• _THE PROBLEM_
In the rows below, change "Screen dimensions" to "Display size" everywhere it appears and leave everything else unchanged.

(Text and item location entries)
───
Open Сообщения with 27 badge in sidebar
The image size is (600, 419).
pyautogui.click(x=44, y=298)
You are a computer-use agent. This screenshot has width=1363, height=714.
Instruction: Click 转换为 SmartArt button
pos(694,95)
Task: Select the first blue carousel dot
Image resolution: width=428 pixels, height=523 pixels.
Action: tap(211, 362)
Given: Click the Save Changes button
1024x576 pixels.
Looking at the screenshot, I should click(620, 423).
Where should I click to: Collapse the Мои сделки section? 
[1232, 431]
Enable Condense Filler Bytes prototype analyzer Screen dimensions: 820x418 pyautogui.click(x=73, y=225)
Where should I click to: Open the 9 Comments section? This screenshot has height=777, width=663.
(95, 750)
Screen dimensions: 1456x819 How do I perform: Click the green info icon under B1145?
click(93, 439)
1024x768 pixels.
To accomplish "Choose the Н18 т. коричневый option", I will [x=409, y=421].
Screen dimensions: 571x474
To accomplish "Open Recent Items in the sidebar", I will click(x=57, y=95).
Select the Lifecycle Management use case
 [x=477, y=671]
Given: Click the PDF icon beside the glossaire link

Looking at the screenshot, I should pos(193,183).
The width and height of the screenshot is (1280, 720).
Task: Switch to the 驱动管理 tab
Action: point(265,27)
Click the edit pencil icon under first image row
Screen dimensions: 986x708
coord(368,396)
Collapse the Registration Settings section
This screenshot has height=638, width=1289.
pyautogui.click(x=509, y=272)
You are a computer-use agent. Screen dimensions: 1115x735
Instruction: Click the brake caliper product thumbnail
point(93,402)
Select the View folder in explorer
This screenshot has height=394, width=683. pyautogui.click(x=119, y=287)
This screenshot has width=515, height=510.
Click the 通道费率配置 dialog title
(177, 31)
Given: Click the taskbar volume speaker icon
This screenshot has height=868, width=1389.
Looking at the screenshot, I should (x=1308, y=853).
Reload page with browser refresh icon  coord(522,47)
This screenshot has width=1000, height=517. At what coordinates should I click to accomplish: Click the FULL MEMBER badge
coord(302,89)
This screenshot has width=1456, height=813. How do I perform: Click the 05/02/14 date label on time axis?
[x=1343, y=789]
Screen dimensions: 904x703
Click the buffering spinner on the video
───
• _WORKED SOLUTION_
Open Сообщения with 27 badge in sidebar
The image size is (600, 419).
pyautogui.click(x=44, y=298)
You are a computer-use agent. This screenshot has width=1363, height=714.
Instruction: Click 转换为 SmartArt button
pos(694,95)
Task: Select the first blue carousel dot
Image resolution: width=428 pixels, height=523 pixels.
Action: tap(211, 362)
Given: Click the Save Changes button
1024x576 pixels.
Looking at the screenshot, I should click(620, 423).
Where should I click to: Collapse the Мои сделки section? 
[1232, 431]
Enable Condense Filler Bytes prototype analyzer Display size: 820x418 pyautogui.click(x=73, y=225)
Where should I click to: Open the 9 Comments section? This screenshot has height=777, width=663.
(95, 750)
Display size: 1456x819 How do I perform: Click the green info icon under B1145?
click(93, 439)
1024x768 pixels.
To accomplish "Choose the Н18 т. коричневый option", I will [x=409, y=421].
Display size: 571x474
To accomplish "Open Recent Items in the sidebar", I will click(x=57, y=95).
Select the Lifecycle Management use case
 [x=477, y=671]
Given: Click the PDF icon beside the glossaire link

Looking at the screenshot, I should pos(193,183).
The width and height of the screenshot is (1280, 720).
Task: Switch to the 驱动管理 tab
Action: point(265,27)
Click the edit pencil icon under first image row
Display size: 986x708
coord(368,396)
Collapse the Registration Settings section
This screenshot has height=638, width=1289.
pyautogui.click(x=509, y=272)
You are a computer-use agent. Display size: 1115x735
Instruction: Click the brake caliper product thumbnail
point(93,402)
Select the View folder in explorer
This screenshot has height=394, width=683. pyautogui.click(x=119, y=287)
This screenshot has width=515, height=510.
Click the 通道费率配置 dialog title
(177, 31)
Given: Click the taskbar volume speaker icon
This screenshot has height=868, width=1389.
Looking at the screenshot, I should (x=1308, y=853).
Reload page with browser refresh icon  coord(522,47)
This screenshot has width=1000, height=517. At what coordinates should I click to accomplish: Click the FULL MEMBER badge
coord(302,89)
This screenshot has width=1456, height=813. How do I perform: Click the 05/02/14 date label on time axis?
[x=1343, y=789]
Display size: 904x703
Click the buffering spinner on the video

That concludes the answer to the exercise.